■ ABOUT THIS TASK
Where does the string "will" appear in the records? Copy each line that holds it.

■ Records from a data source

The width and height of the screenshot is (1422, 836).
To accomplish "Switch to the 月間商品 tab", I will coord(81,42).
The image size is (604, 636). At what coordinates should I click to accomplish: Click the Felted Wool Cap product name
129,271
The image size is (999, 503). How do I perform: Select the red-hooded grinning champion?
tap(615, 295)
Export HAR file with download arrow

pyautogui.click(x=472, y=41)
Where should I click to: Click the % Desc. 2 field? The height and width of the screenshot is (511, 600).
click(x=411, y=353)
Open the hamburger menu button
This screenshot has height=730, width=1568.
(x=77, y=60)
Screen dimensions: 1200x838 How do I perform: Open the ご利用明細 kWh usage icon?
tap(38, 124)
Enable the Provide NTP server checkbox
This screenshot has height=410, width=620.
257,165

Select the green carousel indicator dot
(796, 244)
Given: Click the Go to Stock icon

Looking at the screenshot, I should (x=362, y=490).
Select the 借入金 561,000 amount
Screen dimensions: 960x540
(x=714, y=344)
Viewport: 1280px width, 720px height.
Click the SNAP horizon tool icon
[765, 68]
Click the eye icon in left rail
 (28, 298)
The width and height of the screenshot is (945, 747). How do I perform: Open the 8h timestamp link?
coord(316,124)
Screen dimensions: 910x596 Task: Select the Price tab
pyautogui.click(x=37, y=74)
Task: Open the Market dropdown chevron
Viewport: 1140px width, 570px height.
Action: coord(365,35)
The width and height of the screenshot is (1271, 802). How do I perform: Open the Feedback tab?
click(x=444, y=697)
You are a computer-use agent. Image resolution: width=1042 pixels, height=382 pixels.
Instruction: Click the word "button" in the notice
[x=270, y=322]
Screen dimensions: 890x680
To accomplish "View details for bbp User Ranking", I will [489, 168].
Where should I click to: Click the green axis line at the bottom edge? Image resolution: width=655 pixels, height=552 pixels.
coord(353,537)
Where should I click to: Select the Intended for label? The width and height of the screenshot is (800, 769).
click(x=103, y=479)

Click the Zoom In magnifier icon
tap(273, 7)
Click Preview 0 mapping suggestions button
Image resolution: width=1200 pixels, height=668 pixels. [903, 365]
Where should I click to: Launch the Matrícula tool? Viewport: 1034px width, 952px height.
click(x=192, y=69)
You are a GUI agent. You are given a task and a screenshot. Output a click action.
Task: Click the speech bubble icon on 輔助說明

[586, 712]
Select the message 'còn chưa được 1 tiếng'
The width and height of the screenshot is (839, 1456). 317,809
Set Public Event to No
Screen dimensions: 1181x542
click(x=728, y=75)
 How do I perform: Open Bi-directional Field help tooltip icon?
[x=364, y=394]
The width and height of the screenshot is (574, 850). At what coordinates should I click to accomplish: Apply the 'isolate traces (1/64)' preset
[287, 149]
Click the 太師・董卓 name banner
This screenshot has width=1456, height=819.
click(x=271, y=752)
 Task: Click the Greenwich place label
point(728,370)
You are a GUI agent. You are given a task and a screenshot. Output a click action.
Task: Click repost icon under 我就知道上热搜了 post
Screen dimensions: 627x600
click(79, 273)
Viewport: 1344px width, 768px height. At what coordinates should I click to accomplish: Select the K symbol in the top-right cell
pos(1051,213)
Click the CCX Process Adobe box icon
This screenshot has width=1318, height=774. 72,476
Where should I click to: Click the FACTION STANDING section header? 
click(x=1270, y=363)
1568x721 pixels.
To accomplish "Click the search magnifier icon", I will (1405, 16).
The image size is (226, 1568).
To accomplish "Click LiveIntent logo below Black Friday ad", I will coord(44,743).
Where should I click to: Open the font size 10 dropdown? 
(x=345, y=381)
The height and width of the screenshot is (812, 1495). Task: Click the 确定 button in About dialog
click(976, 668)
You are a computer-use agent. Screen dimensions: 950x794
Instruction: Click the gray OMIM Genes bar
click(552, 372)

■ EXERCISE SOLUTION
To accomplish "Switch to the 月間商品 tab", I will coord(81,42).
To accomplish "View details for bbp User Ranking", I will [489, 168].
To accomplish "Click the search magnifier icon", I will (1405, 16).
To accomplish "Click LiveIntent logo below Black Friday ad", I will coord(44,743).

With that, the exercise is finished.